Monte Carlo simulation lets you empirically verify the test's properties: whether the type I error is really α when p_A = p_B, whether the power matches the theoretical value, and how the distribution of the z statistic behaves in practice. It is especially useful when you want to understand the test's behavior under specific conditions, or when the model's assumptions are not exactly met. The empirical rejection rate returned by the simulation is a direct estimate of power: how many times out of 100 identical experiments you would correctly conclude that B differs from A.

How to read the z histogram

Under H₀ (p_A = p_B), the z statistic follows approximately an N(0,1): the histogram should be symmetric, centered on 0, and the proportion of red bars (rejection zone) should approach α. Under H₁ (p_A ≠ p_B), the histogram shifts in the direction of the effect: the larger the real difference between rates or the sample size, the more pronounced that shift, and the greater the proportion of replicates that fall in the rejection zone.

How to read the p-value distribution

Under a perfect H₀, the p-values follow a Uniform(0,1) distribution: the bar from 0 to 0.05 should contain approximately 5% of the replicates, and all bars should have similar heights. Under H₁, the p-values concentrate near 0: the proportion of replicates with p < α is the empirical power. A p-value distribution with a marked concentration in the first bar and a rapid decline indicates that the test has good ability to detect the configured effect.
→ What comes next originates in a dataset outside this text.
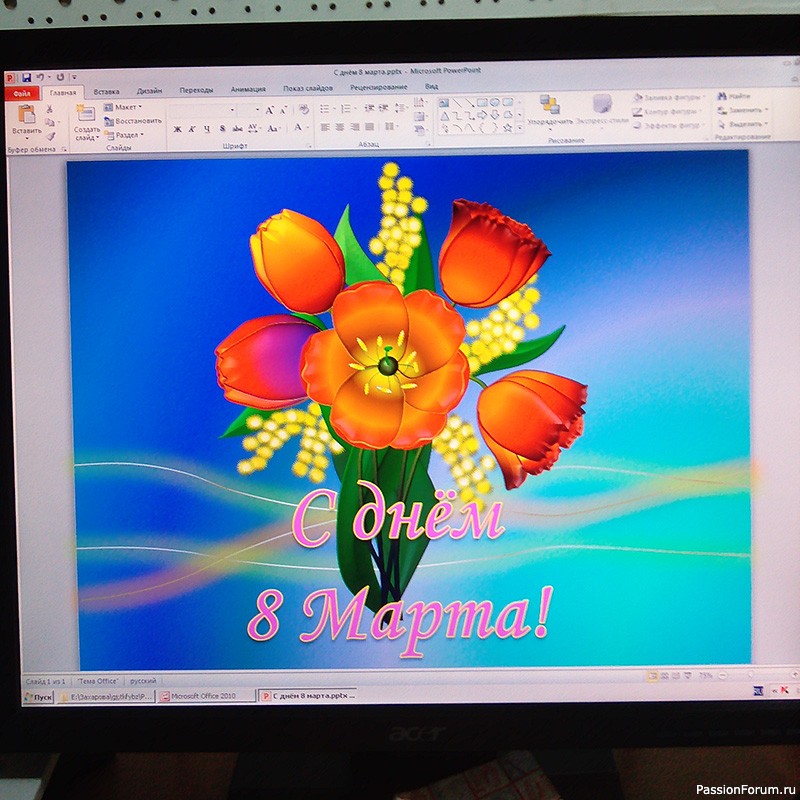Toggle italic (К) formatting
The width and height of the screenshot is (800, 800).
click(192, 128)
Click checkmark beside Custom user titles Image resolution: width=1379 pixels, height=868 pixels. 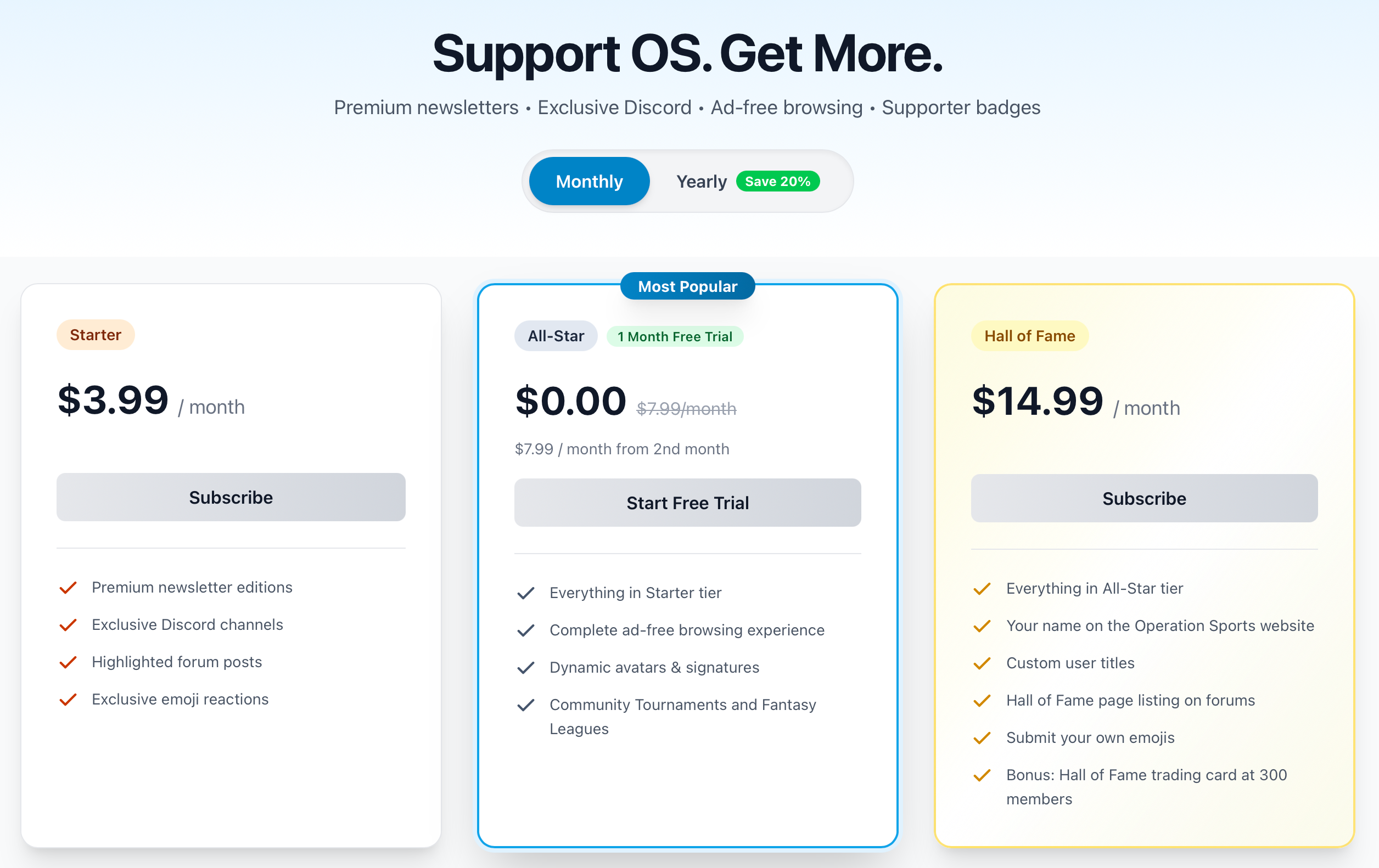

Frequently asked questions

  • Does the simulation use binomial samples? Each replicate approximates x_A ~ Bin(n, p_A) and x_B ~ Bin(n, p_B) using the De Moivre-Laplace normal approximation. It is adequate when n·p and n·(1−p) are not small; for small samples or extreme proportions the simulation should be interpreted as approximate.
  • Why doesn't the empirical power exactly match the theoretical one? There is always sampling variance. With 5,000 replicates, the standard error of the simulated proportion is approximately ±0.006 for powers around 80%.
  • Can I simulate with p_A = p_B to check the α level? Yes: enter the same value for p_A and p_B and check that the empirical rejection rate approaches α.
  • Are the replicates independent? Yes: each replicate generates new samples with no dependency on the previous ones.